# Start of INPUT FOR THIS TASK

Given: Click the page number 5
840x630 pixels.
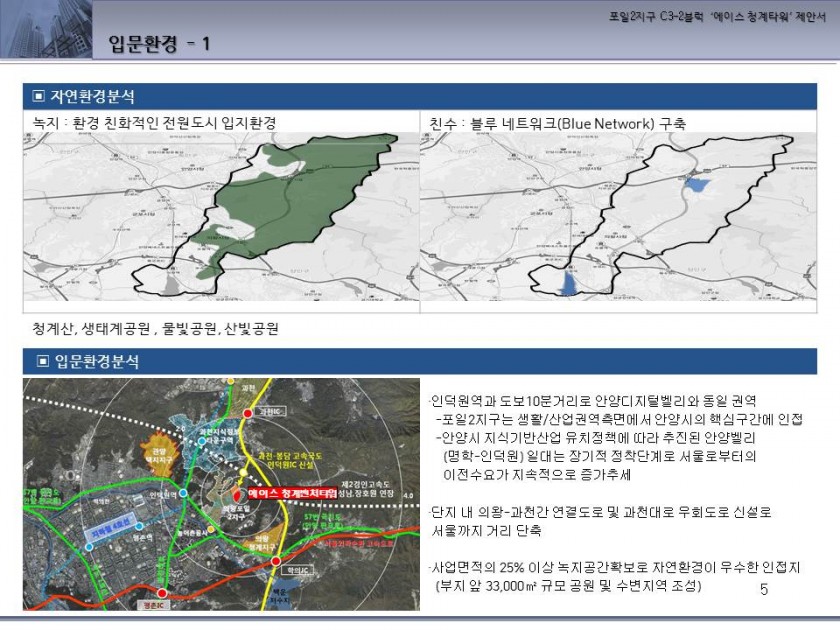Looking at the screenshot, I should click(x=764, y=591).

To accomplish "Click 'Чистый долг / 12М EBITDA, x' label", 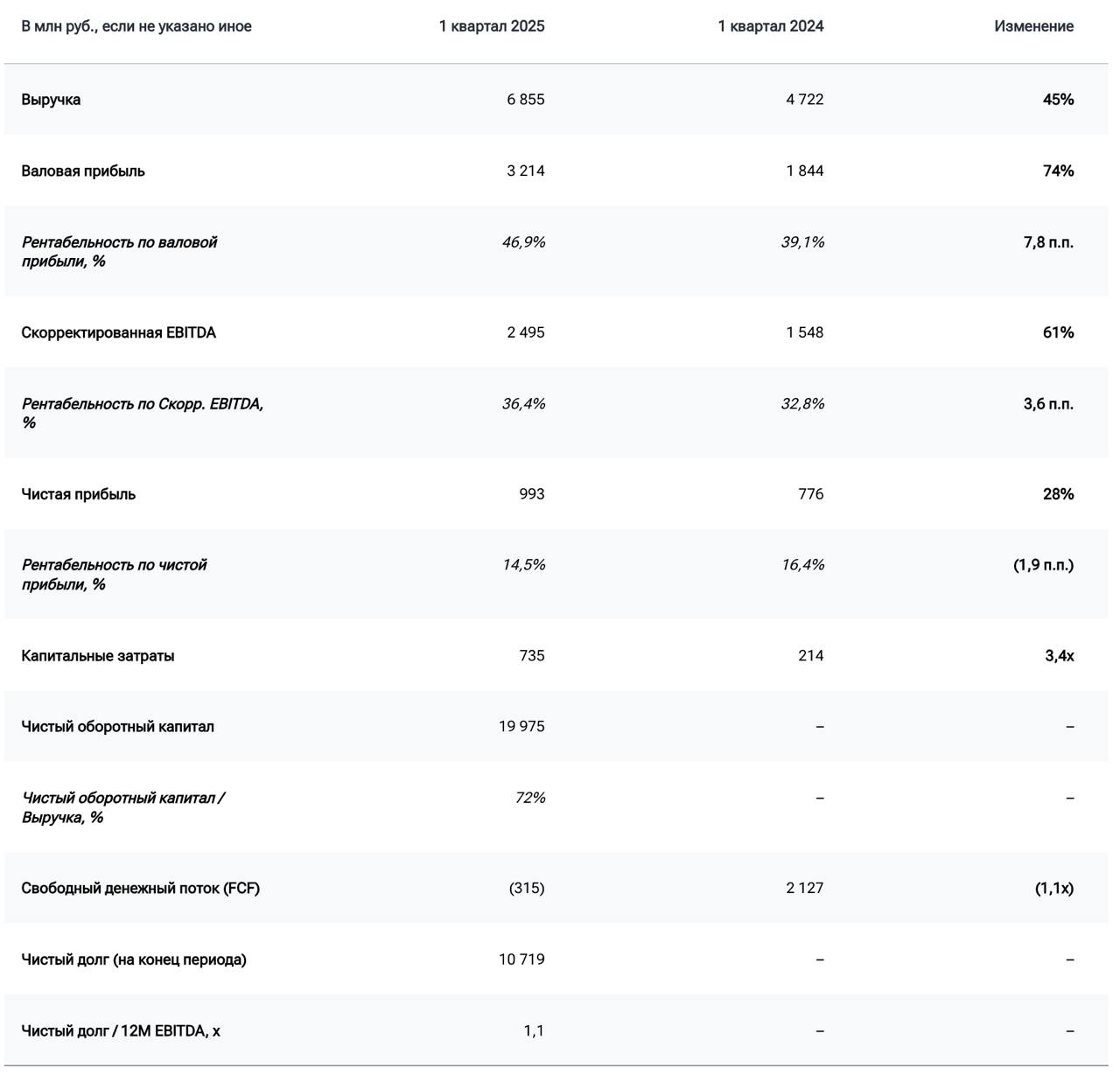I will (x=121, y=1031).
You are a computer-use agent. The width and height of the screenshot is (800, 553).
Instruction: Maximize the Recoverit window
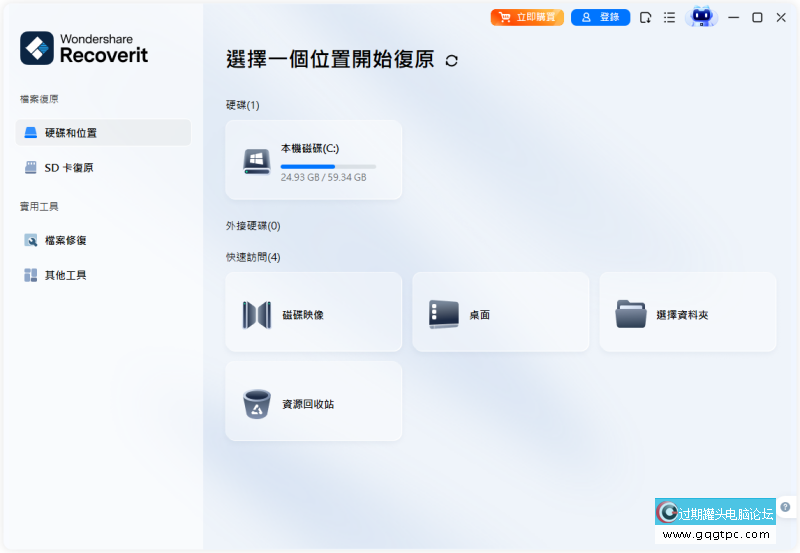757,17
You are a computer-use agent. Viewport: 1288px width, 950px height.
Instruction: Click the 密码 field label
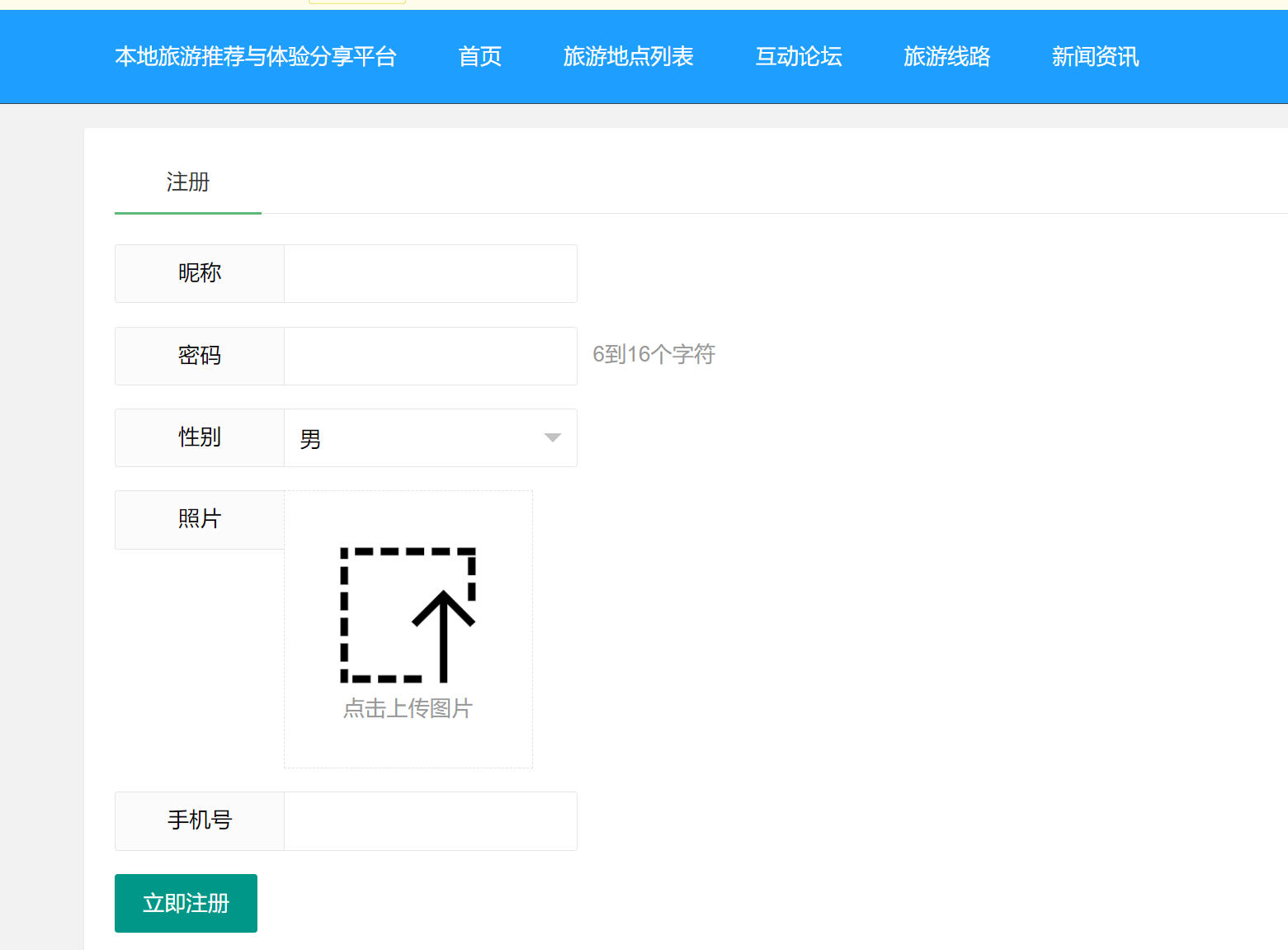point(200,356)
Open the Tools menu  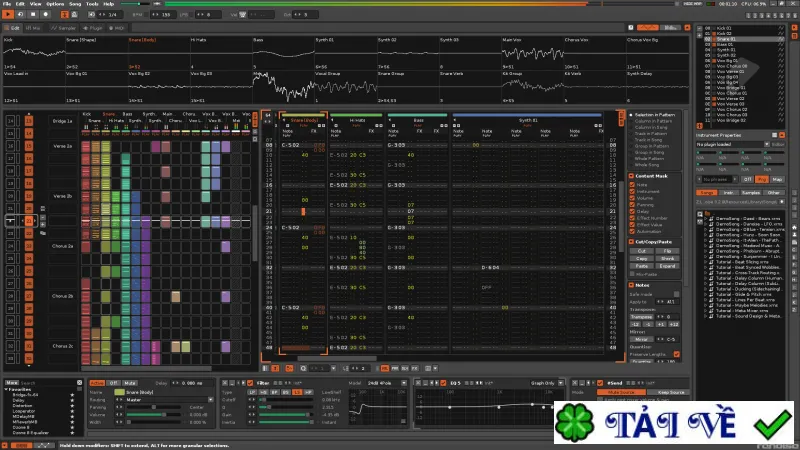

# End of INPUT FOR THIS TASK

__TO DO__
Reproduce verbatim the items from the line with "You are a computer-use agent. Viewport: 1288px" up to and including the last line of the items, omitting the pictures.

__WRITTEN SOLUTION__
You are a computer-use agent. Viewport: 1288px width, 950px height.
Instruction: Click the 密码 field label
point(200,356)
Open the Tools menu  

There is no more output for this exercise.